Porque no
acepto que la voluntad de diez representantes de nadie, modifiquen la
Constitución que fue creada con dificultad, con participación de diversos
actores políticos y sociales y que ha tenido tiempo de ser probada y hasta
cuestionada en diferentes escenarios. Es
suficiente con que nuestros presidentes acomoden la Carta Magna a sus intereses
políticos, e introduzcan alteraciones sustanciales al equilibrio de poderes,
con que entreguemos la justicia a países extranjeros, con que el marco
constitucional sirva para ampliar la desigualdad e impedir el desarrollo
económico, limite las posibilidades y la iniciativa de los ciudadanos, con que
los avances en la participación sean estrangulados por políticos y juristas,
cuyo único interés es maximizar la utilidad y la cuota de poder burocrático, con
que la salud y la educación de un pueblo estén en manos de mercaderes, que no
están interesados en mejorar la calidad de vida de los sectores populares.
Porque ni
el Gobierno Nacional, ni los negociadores de La Habana, ni la oposición radical
al proceso de paz representan el pensamiento de quienes día a día construyen y
defienden este país. No existe por parte
de estos actores del escenario político ninguna intención de superar las graves
restricciones que existen para la democracia y la justicia en Colombia. Más allá de proteger sus intereses y ocultar
sus responsabilidad en la promoción de las peores enfermedades de la sociedad
colombiana, los firmantes de los acuerdos, tanto como sus detractores, se
limitan a posicionarse para una nueva repartición de poder que en nada va a
beneficiar a la ciudadanía. Las
enfermedades que ellos han contribuido a extender por el país no son otras que
la violencia generalizada, la evasión de responsabilidades, la falta de
solidaridad y de misericordia, el
individualismo, la indiferencia y la falta respeto de los valores que esta
tierra había construido, como el amor por la tierra, por los lazos familiares,
por la decencia en el trato personal y muchos otros que ya ni reconoceríamos como
propios, pues la falta de su práctica los ha convertido en elementos en desuso.
Porque ni
las prácticas política del Gobierno, los negociadores ni las de la oposición me
ilusionan con un futuro mejor. Con
cualquiera de ellos la corrupción seguirá arrebatando los recursos para la
construcción de un país mejor, los poderosos se seguirán repartiendo el
presupuesto y los puestos de dirección del Estado, la justicia seguirá
maniatada, cercenada y parcial, las oportunidades seguirán pasando al lado, sin
que la inteligencia y la recursividad de
los trabajadores puedan aprovecharlas, pues el Estado en lugar de incentivar la
iniciativa la coarta, la entraba y la frustra.
Porque la
paz no se puede construir a partir de unas declaraciones pretensiosas, sino con
un trabajo permanente y disciplinado que cambie la orientación de la política,
la economía y el espíritu de solidaridad.
Aún falta mucho para que los colombianos nos respetemos como ciudadanos,
el trato que le damos a nuestros opositores e inclusive a nuestros familiares
no permite ser optimista en el cambio de las costumbres arraigadas desde
finales de los ochenta.

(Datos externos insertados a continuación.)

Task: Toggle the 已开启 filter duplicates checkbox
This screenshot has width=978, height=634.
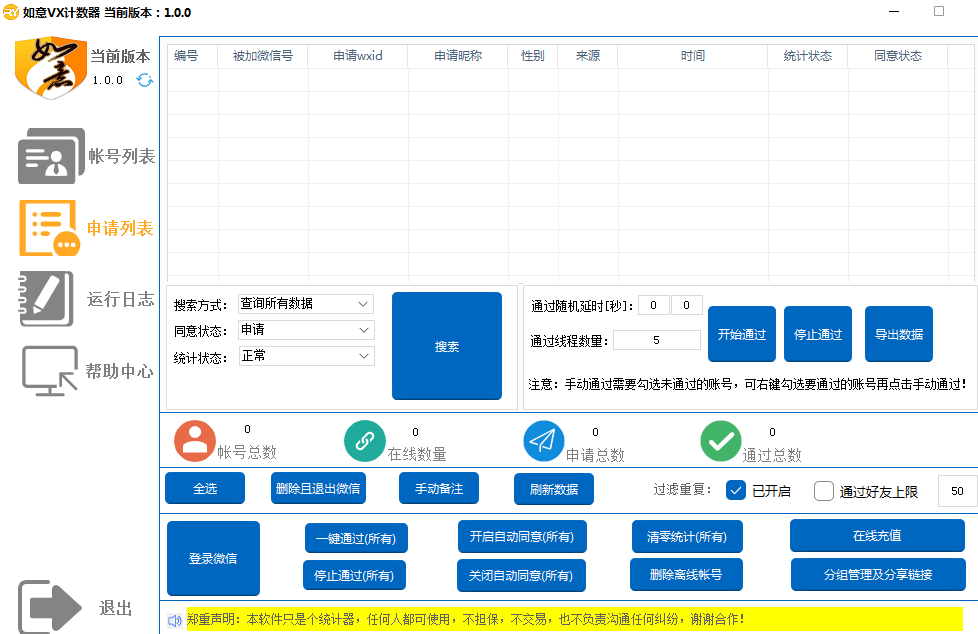Action: tap(735, 490)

La cultura del
más vivo, del oportunista, del engaño, de la mentira siguen siendo cotidianas
en nuestra vida ciudadana, y las autoridades aprovechan este enfoque para
apuntalarse en sus centros de poder. Nada nos hace pensar que el callar de los
disparos y las explosiones mejore nuestras relaciones como sociedad y
conglomerado humano. Tampoco habrá
recursos financieros ni humanos para el cambio, pues la crisis del país y las
orientaciones de la política internacional no ofrecen un horizonte despejado.
Definitivamente,
ese día mejor me voy a dedicar a soñar con un mundo mejor.